[Extracted entries]:

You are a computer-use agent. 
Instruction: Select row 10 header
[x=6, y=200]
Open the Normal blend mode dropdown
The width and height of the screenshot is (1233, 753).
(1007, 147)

[Aim of the exercise]: Write the listing out again, word for word.

[Finished task]:
You are a computer-use agent. 
Instruction: Select row 10 header
[x=6, y=200]
Open the Normal blend mode dropdown
The width and height of the screenshot is (1233, 753).
(1007, 147)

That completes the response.